TASK GOAL: Below are entries. Reproduce exactly the lines between the line holding "The width and height of the screenshot is (760, 379)." and the line holding "This screenshot has height=1212, width=980.", inclusive, and only those.

EXTRACTED INFORMATION:
☆ ☆ ☆ ☆ ☆
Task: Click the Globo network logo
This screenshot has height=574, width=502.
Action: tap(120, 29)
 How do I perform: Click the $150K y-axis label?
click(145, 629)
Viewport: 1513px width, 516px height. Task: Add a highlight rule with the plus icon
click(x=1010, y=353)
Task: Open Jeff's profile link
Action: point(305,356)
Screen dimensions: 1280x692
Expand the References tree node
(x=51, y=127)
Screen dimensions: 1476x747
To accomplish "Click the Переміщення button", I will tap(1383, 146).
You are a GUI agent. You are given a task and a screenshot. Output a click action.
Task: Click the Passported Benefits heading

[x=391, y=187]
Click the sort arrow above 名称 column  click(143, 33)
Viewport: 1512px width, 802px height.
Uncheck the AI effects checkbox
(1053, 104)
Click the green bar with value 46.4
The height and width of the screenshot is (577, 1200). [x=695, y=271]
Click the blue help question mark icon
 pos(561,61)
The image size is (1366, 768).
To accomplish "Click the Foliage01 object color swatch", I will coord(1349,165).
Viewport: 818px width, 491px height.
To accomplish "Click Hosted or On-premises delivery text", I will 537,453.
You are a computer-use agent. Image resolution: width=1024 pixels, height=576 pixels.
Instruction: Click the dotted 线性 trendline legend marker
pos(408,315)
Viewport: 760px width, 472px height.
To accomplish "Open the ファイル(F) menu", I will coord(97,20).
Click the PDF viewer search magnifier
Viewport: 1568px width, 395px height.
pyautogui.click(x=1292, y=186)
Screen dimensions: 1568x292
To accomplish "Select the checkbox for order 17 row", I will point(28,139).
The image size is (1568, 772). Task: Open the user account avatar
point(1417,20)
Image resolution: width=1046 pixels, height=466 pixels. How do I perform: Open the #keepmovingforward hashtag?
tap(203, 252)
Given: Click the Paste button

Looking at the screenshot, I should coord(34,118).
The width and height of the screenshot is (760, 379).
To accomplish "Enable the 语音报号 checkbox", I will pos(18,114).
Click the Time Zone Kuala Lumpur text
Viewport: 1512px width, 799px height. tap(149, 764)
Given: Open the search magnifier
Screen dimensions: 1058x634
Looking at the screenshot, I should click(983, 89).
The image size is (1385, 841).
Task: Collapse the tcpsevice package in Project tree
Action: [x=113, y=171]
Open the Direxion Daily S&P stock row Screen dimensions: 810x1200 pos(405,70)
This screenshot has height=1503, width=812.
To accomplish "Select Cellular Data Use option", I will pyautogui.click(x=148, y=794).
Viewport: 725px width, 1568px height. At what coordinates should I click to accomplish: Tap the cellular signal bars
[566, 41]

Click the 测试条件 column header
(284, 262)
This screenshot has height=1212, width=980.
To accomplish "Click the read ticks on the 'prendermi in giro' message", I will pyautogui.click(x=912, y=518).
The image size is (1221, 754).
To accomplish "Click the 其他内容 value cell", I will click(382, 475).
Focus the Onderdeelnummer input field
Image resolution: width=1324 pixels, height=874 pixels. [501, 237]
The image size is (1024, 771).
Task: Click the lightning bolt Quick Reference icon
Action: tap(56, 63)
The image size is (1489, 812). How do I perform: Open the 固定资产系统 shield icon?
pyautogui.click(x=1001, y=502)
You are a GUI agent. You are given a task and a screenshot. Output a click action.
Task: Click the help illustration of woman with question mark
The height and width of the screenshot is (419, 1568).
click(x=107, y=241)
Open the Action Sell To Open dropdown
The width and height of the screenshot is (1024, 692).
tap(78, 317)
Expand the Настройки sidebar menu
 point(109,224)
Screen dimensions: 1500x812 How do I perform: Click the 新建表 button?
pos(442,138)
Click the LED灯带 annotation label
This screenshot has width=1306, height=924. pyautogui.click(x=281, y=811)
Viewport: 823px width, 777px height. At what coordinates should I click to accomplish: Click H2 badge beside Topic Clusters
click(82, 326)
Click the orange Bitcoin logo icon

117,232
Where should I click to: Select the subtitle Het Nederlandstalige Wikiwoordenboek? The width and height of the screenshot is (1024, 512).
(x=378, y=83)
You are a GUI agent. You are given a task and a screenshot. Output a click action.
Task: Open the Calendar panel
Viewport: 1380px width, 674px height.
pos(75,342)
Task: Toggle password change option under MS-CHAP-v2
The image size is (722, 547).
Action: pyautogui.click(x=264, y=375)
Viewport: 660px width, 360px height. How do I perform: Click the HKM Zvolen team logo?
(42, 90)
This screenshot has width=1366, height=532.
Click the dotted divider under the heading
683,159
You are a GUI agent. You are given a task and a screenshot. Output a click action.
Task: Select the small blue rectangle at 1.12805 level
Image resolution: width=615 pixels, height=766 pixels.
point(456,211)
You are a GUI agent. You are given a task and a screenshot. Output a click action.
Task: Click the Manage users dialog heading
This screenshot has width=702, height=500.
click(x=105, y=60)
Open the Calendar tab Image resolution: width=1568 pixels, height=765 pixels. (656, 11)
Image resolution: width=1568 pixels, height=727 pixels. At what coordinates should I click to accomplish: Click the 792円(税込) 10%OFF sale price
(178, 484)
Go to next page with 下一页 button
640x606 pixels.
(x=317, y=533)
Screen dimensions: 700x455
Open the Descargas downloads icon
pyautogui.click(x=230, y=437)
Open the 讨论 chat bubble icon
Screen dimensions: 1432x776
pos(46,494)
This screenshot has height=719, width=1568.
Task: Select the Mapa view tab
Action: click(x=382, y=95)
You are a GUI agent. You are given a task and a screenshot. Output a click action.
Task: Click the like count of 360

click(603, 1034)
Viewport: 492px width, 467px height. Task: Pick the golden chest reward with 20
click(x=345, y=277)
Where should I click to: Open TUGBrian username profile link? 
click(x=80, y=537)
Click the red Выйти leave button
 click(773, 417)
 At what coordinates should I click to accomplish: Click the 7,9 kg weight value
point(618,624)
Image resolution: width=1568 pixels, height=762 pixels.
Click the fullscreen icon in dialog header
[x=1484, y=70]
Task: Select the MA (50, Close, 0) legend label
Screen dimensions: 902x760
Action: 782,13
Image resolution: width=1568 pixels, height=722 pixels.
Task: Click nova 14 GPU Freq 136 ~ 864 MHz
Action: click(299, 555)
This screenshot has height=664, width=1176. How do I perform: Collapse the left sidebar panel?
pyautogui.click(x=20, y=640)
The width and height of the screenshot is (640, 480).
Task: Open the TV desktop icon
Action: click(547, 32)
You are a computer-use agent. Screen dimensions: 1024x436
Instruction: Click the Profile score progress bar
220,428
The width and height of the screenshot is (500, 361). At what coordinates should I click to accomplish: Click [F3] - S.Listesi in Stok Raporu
☆ ☆ ☆ ☆ ☆
OUTPUT FOR THIS EXERCISE:
The width and height of the screenshot is (760, 379).
To accomplish "Enable the 语音报号 checkbox", I will pos(18,114).
Click the Time Zone Kuala Lumpur text
Viewport: 1512px width, 799px height. tap(149, 764)
Given: Open the search magnifier
Screen dimensions: 1058x634
Looking at the screenshot, I should click(983, 89).
The image size is (1385, 841).
Task: Collapse the tcpsevice package in Project tree
Action: [x=113, y=171]
Open the Direxion Daily S&P stock row Screen dimensions: 810x1200 pos(405,70)
This screenshot has height=1503, width=812.
To accomplish "Select Cellular Data Use option", I will pyautogui.click(x=148, y=794).
Viewport: 725px width, 1568px height. At what coordinates should I click to accomplish: Tap the cellular signal bars
[566, 41]

Click the 测试条件 column header
(284, 262)
This screenshot has height=1212, width=980.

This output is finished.